В 1812 г. в Оренбурге из Провиантского департамента на провиант и фураж выдавалась сумма в 5 тыс. руб. на каждый башкирский полк. Деньги были нужны для закупки фуража, а его достаточного количества на маршрутах движения армии заготовлено не было, подножного корма не хватало, поэтому передвижение башкирской конницы командование осуществляло отдельными полками, либо бригадами из двух, очень редко трех полков. Собрать в одном месте более трех полков, а это 1600 воинов и 2250–2300 лошадей, было бы самоубийственно для последних. Поэтому красивые картины о сборе большой массы башкирских полков в одном месте – вымысел, не имеющий ничего общего с реалиями действительности.

Башкирская лошадь круглогодично содержалась на пастбище, легко переносила сильные морозы, могла питаться в степи зимой, разгребая копытами (копытить) снег, чтобы достать траву (тебенёвка). Лошадь была невысокого роста, около 140 см в холке, с крупной головой, короткой шеей, короткими и крепкими ногами, крупными копытами. Она отличалась необычайной выносливостью, легко преодолевала большие расстояния, была неприхотлива в питании, быстро обучалась.

Русский офицер, проезжавший по Оренбургской линии в начале XIX в., особо отметил, что: «башкирские лошади очень легки и гораздо выносливее европейских». Немецкий пастор Д. Бауке так записал об увиденных им башкирах в 1813 г.: «Они скакали на маленьких, по всей видимости, очень выносливых конях, покрытых деревянными седлами».

ИСХОДНЫЕ ДАННЫЕ

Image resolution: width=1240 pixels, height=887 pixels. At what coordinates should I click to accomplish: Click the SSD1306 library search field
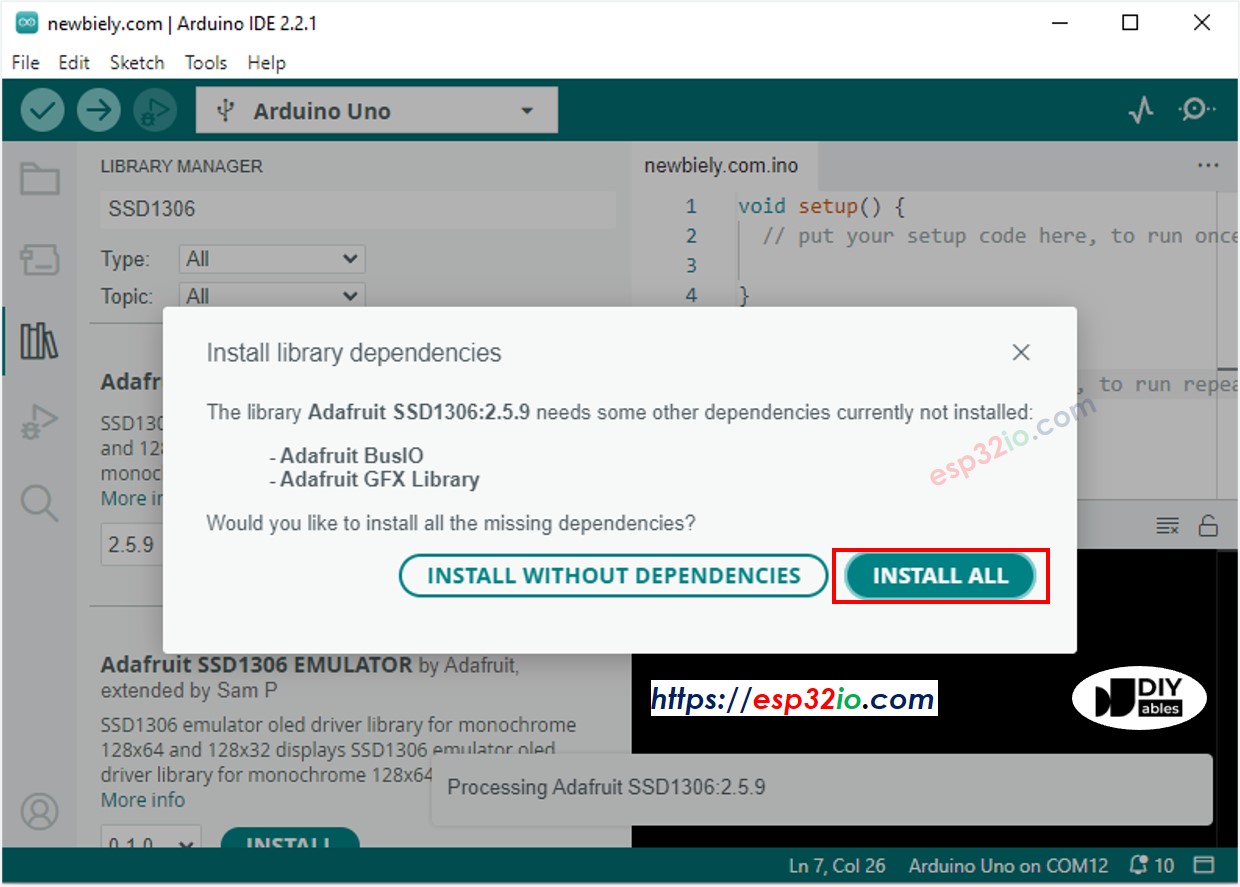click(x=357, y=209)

УСЛОВИЯ ЗАДАНИЯ
Какую сумму, согласно тексту страницы, выдавали в 1812 г. в Оренбурге на провиант и фураж для каждого башкирского полка? Материалы никак не связаны с текстом страницы.

ПИСЬМЕННОЕ РЕШЕНИЕ
На каждый башкирский полк выдавали 5 тыс. руб.